Your task is to copy each line of the material that holds the word "computer".
*** Block opens ***
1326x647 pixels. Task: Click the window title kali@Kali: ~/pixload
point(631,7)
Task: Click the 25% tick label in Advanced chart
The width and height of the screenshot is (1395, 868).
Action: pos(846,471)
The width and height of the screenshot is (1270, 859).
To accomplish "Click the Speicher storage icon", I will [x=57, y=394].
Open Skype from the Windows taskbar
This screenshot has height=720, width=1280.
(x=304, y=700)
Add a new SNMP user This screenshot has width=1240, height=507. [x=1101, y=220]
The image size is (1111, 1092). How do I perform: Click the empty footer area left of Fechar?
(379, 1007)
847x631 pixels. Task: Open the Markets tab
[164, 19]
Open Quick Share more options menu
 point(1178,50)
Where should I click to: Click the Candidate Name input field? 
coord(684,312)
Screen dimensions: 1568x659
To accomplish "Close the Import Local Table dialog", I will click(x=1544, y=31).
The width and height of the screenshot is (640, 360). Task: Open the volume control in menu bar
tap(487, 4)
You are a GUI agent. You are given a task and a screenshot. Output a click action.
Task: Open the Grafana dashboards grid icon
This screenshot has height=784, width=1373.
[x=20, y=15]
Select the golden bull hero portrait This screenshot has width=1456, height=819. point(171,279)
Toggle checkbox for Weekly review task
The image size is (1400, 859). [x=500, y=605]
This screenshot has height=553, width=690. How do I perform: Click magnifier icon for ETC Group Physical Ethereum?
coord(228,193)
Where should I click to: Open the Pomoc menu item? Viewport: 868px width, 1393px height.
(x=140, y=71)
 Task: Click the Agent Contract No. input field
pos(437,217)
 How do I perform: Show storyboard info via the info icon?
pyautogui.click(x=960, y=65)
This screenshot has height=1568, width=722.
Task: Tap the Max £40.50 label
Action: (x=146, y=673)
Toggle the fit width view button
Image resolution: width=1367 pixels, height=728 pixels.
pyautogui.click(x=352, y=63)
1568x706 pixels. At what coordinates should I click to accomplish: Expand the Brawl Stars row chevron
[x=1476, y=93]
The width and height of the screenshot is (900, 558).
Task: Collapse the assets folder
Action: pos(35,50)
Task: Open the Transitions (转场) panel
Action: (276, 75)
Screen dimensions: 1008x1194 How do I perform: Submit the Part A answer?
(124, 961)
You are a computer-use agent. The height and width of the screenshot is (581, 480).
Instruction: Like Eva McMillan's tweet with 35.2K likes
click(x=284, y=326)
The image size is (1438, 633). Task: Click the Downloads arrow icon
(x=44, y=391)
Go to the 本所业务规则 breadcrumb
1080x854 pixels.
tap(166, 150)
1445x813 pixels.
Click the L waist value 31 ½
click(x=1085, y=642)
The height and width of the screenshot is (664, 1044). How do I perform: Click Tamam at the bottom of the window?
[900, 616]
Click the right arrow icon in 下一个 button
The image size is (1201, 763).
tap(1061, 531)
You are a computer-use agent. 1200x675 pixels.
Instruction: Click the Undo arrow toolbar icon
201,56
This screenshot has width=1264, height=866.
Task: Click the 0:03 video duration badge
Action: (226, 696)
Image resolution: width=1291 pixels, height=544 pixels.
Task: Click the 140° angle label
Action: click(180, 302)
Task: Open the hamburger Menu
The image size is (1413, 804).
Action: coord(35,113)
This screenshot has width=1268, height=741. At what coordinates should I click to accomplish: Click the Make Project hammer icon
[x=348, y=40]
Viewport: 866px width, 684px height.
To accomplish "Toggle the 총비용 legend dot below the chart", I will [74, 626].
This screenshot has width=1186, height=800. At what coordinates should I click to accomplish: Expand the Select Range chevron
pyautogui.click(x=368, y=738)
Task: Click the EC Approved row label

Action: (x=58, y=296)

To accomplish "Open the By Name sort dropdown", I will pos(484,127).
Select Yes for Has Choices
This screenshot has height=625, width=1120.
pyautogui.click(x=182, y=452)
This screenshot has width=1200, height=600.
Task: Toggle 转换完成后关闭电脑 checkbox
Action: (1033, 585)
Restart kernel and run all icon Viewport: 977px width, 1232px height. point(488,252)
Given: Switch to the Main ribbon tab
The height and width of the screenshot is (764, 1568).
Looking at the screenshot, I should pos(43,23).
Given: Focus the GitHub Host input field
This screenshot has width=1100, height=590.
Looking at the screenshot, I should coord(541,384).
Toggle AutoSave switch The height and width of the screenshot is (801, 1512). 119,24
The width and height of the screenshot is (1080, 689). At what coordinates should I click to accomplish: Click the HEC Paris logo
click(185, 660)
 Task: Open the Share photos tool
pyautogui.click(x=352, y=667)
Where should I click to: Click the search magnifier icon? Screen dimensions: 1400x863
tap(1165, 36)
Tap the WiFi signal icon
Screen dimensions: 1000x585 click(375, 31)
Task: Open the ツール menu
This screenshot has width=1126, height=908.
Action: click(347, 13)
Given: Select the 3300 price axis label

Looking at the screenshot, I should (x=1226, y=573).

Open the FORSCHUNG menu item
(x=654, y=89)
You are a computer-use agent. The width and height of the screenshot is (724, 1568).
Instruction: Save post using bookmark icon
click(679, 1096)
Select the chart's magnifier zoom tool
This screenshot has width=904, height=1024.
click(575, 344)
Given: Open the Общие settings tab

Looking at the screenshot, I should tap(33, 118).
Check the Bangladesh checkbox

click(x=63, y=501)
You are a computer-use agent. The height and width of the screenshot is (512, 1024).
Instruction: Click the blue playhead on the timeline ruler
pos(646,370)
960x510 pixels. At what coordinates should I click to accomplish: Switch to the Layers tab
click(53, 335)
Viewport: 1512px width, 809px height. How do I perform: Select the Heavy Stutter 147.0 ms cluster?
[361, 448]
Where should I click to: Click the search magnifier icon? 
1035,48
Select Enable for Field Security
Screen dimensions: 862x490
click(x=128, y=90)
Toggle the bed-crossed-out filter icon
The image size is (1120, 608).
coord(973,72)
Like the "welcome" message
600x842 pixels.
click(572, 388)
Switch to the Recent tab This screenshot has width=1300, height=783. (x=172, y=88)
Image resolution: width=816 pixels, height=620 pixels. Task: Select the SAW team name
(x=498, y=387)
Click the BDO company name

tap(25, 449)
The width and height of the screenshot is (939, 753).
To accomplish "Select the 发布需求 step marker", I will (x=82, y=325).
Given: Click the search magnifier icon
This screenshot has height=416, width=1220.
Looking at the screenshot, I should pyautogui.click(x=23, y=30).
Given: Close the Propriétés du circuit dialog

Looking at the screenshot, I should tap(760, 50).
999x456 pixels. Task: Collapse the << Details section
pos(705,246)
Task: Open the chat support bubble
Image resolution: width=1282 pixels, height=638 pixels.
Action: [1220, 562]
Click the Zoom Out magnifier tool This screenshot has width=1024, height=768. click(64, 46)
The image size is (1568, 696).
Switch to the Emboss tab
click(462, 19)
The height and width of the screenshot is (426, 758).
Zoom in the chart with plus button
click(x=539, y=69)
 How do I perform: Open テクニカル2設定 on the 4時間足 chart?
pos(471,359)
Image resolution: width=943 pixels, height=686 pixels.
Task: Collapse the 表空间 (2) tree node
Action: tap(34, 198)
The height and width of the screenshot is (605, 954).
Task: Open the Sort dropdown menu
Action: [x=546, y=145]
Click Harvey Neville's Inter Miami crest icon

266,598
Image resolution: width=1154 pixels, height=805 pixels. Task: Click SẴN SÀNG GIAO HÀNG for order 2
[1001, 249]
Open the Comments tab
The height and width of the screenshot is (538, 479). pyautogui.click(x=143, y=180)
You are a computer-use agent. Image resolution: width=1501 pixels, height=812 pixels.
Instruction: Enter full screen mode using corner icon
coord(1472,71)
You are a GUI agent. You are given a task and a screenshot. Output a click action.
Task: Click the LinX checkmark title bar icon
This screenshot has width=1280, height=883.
*** Block closes ***
# [Solved exercise]
You are a computer-use agent. The height and width of the screenshot is (581, 480).
You are a computer-use agent. 1200x675 pixels.
You are a computer-use agent. The width and height of the screenshot is (724, 1568).
You are a computer-use agent. The height and width of the screenshot is (512, 1024).
You are a computer-use agent. Image resolution: width=1501 pixels, height=812 pixels.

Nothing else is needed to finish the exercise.